There’s a basic understanding among motorists that turning off the air-conditioning in a car will help improve fuel economy. This is not entirely true. There’s more to getting better efficiency out of a car than just that. Here’s what you need to know.

Air-Controls

A car air conditioner filters and cools hot ambient air and throws it into the cabin through the air vents. How it does that is a topic in itself but let’s focus on why it affects fuel efficiency. An air conditioner is made up five parts – a compressor which is the heart of the air conditioner, a condenser, a receiver, an expansion valve and an evaporator, each tasked with various processes using the refrigerant to finally send cool air into the cabin. It all starts with the compressor that is connected via a drive belt to the crankshaft of the engine. This connection increases the load on the engine when the air conditioning is turned on, thus hampering fuel efficiency.
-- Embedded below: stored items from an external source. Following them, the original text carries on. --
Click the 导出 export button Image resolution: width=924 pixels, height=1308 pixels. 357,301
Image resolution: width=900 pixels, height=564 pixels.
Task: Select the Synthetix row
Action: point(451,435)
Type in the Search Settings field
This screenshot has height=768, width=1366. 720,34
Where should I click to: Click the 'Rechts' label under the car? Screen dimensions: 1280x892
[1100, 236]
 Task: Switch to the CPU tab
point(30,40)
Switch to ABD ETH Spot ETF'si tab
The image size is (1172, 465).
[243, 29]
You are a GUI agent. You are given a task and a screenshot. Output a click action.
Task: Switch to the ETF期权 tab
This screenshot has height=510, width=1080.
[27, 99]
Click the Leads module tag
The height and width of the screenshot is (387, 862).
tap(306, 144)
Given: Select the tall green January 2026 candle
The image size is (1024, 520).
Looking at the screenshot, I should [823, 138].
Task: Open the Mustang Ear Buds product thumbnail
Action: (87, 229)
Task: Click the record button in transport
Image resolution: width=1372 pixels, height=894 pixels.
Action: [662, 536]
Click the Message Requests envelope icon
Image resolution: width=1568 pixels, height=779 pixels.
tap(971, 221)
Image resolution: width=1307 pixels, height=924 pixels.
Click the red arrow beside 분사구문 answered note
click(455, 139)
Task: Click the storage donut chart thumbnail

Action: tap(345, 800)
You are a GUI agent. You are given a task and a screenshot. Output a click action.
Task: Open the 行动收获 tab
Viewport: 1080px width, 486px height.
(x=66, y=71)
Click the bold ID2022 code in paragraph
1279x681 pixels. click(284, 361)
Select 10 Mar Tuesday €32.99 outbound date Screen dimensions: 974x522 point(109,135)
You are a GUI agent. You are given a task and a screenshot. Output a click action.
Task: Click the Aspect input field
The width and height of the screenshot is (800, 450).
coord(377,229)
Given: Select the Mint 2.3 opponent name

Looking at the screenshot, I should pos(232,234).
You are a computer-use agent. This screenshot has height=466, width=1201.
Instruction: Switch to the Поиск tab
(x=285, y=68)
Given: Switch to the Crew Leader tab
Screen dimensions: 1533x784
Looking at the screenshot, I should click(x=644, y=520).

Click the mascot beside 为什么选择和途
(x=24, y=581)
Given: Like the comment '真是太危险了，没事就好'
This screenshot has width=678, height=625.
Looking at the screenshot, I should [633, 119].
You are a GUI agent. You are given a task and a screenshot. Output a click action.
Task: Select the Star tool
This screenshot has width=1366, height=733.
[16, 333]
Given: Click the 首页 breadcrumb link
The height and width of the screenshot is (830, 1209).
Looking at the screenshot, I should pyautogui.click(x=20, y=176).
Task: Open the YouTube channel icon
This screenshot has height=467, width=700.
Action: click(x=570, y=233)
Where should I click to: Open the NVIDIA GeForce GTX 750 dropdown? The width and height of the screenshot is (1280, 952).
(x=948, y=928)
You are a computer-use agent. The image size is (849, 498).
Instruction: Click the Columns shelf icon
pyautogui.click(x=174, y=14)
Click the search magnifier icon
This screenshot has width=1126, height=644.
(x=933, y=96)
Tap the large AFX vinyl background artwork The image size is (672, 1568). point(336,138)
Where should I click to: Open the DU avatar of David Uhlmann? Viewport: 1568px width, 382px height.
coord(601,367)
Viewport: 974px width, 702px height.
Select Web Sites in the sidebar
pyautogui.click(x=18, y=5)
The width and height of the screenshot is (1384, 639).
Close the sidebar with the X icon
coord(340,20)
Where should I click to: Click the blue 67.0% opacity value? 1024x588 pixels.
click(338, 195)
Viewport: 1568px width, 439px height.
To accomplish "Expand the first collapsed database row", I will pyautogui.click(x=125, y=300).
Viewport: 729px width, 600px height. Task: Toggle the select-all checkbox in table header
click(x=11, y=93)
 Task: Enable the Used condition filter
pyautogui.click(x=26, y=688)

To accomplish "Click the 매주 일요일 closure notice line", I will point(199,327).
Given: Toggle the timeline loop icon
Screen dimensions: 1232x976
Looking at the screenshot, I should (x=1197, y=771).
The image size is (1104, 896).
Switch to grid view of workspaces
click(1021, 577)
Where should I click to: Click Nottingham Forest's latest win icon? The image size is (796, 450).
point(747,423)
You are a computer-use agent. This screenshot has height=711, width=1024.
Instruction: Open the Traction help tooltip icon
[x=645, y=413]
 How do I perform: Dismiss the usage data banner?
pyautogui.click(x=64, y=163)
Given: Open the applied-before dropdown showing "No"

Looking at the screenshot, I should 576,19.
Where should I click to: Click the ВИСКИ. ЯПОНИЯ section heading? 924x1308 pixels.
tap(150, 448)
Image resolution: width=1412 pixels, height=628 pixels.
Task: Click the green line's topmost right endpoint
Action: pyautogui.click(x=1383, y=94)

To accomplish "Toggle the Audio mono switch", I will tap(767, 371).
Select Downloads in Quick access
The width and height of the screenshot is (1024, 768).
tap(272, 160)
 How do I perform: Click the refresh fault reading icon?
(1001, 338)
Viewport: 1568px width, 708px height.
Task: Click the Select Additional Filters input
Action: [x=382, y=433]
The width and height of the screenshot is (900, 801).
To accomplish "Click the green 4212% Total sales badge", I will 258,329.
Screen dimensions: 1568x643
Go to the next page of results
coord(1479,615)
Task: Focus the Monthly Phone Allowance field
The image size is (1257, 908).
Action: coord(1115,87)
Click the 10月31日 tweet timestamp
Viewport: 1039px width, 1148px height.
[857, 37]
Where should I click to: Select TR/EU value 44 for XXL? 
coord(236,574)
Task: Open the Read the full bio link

Every time we turn the air conditioning off, we tend to roll the windows down. Rolling the windows down increases drag and so it negates the benefits of turning off the air-con. Getting the best efficiency out of your car isn’t as clear cut as it seems. 

Simple technique for the right balance of AC

Drag is the enemy of efficiency. To reduce drag, we roll the windows up. When the windows are up, the cabin gets stuffy and so we turn the air conditioning on. That consumes fuel and so finding the right balance requires striking a balance between speed and air conditioning. Drag of a vehicle increases as speeds rise. You will notice that the amount of wind gushing into the cabin increases as you go faster and then you tend to roll the windows up just enough to keep circulation in the cabin. To get the best efficiency out of your car, roll the windows up almost till they are shut and drive without the AC turned on. While the drag is reduced, there is also no load of the AC on the engine. This is the ideal setting.

When you are driving in the hills on the other hand, there is a temptation to turn the windows down completely to soak in the weather but that hampers fuel efficiency the most, especially since you aren’t driving in a straight line. Cross winds increase drag further and the engine is under stress anyway due to a hill climb. When you are ambling in city traffic, turning the air conditioning off will definitely boost you fuel economy figure. 

In all conditions mentioned above, fuel efficiency can be improved or maintained by just finding the right balance between turning the air conditioning on or off and rolling the windows up or down.